In [3]:
import numpy as np
import torch
import torch.nn as nn
import torch.nn.functional as F

In [15]:
class scaledDotProduct(nn.Module):
    '''
        Attention(Q, K, V ) = softmax( QK^T/√d_k)V 
    
    '''
    def __init__(self, dim, drop=0.0):
        super(scaledDotProduct, self).__init__()
        #Temp is the sqrt(d_k) meant to counter small gradients in large sets of queries and keys
        self.d_k = np.sqrt(dim)
        #Simple drop out 
        self.drop = nn.Dropout(drop)

    def forward(self, q, k, v, mask=None):
        print(q.shape)
        print(k.shape)
        #first two dimensions are batch and number of heads?
        n = torch.matmul(q, k.transpose(2,3)) / self.d_k

        if mask:
            n = n.masked_fill_(mask==0, -1e9)
        #Drop out referenced later in paper but not in original diagram
        att = self.drop(F.softmax(n, -1))

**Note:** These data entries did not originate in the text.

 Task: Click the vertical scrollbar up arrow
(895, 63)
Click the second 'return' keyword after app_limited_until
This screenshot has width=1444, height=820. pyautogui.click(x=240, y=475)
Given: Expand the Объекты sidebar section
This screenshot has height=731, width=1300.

        out = torch.matmul(n, v)

        return out, att 
        
        


In [17]:
scaled_dot = scaledDotProduct(7)
q = torch.rand(1,1,2,3)
k = torch.rand(1,1,2,3)
v = torch.rand(1,1,2,4)


scaled_dot(q,k,v)

torch.Size([1, 1, 2, 3])
torch.Size([1, 1, 2, 3])


(tensor([[[[0.1676, 0.1477, 0.4742, 0.4178],
           [0.2135, 0.1883, 0.6043, 0.5325]]]]),
 tensor([[[[0.5175, 0.4825],
           [0.5221, 0.4779]]]]))